Buku Harian baxy 2020 - Nama-Nya Alloh
Sudah berapa banyak titik?
Satu, Dua, Tiga … sadarkah diri titik-titik itu mulai membentuk muara?
Datang merayap seperti potongan malam yang gelap …
Membungkus diri dalam rapatnya selimut, berharap tetap memiliki
hati yang putih saat kembali terjaga dipagi hari.
Menulis takdir sendiri,
Tak perduli walau masa depan telah memiliki kerangka sejak kaki-kaki
mungil belum lagi mampu menapakkan kakinya dibumi.
Meraut pinsil, menjaga penghapus agar tidak aus walau telah sering
digunakan.
Insan kerdil dibumi yang agung,
Fitan datang ketika malam menjelang, diantara buai mimpi dan lelap
tidur malam.
Hitam diletakkan,
Dan ketika bangun, tanpa disadari yang putih telah berubah abu-abu.
“Jangan …!” aku
berteriak lantang, dan segera mendekap erat dada dengan kedua tangan, “ini hati milikku. Kumohon … tak diizinkankah aku
menjadi seperti apa yang kumau? Meminta Engkau untuk jadi dasarnya hitam, jika
memang itu takdirku. Agar yang hitam tetap terselubung rapi dalam lindungan
putih-Mu, karena yang fitan adalah juga sudah ada atas kehendak-Mu.
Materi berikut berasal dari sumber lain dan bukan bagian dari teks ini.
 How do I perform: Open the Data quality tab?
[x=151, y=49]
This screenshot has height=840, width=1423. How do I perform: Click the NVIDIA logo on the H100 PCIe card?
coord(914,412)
Lalu daya
apa yang dimiliki hamba ini, mohon jawab aku. Akan ada itu masa, iya aku pun percaya
itu. Hanya boneka, insan kerdil dihadapan Pencipta jagad raya. Di atas bumi
yang sama, banyaknya boneka kayu dalam kendali Satu Tangan yang sama. Ini hati
tengah dititipkan padaku, jadi izinkan aku untuk menjaganya seperti asalnya, ketika
diberikan.”
Dipelataran Baitul Makmur, 13 Maret 2013, ba'da subuh.
Rintik hujan kembali turun,
tapi kali ini tak mengulang gerai yang pernah ia buat sebelumnya. Tiga hari
lagi berada didalam rumah yang mengenalkan aku pertama kali pada Tuhan, baxy.
Di antara orang-orang yang menjadi perantara aku mengerti apa itu agama.
Serpihan terakhir dari teka-teki hidup pun kini telah aku miliki. Lalu nikmat
Alloh yang mana lagi, yang masih saja membuatku berani mendustakan keberadaan-Nya?
Mengingkari Kebesaran-Nya dan selalu saja berhasil menjauhkan rasa Syukur dari
hatiku.
Sehelai bulu yang jatuh ditelapak tangan saat aku berdo'a, didalam Baitul
Makmur yang masih berupa bangunan setengah jadi. Bunga sepatu pemberian seorang
bapak dengan baju lusuh berhias robekan tak beraturan, seperti sengaja menyebut
nama Alloh, saat menyerahkan kuntum bunga ditangannya padaku. Ah, andai aku
memiliki keberanian untuk mengembalikan pertanyaan itu kepada-Nya, baxy. Maka
yang akan ku tanyakan hanyalah, "Maka dengan nikmat-Mu yang mana, Alloh
… yang terus saja aku coba dustakan?"
Aku hanya seorang aku, baxy. Yang dengan semua kebodohanku terus
saja memaksakan diri untuk bisa memahami setiap firman-Nya. Aku hanyalah
seorang aku, dengan banyaknya kekurangan diri, namun tetap saja menuntut
Pencipta-ku untuk juga menyambut dan membalas cinta yang kupunya.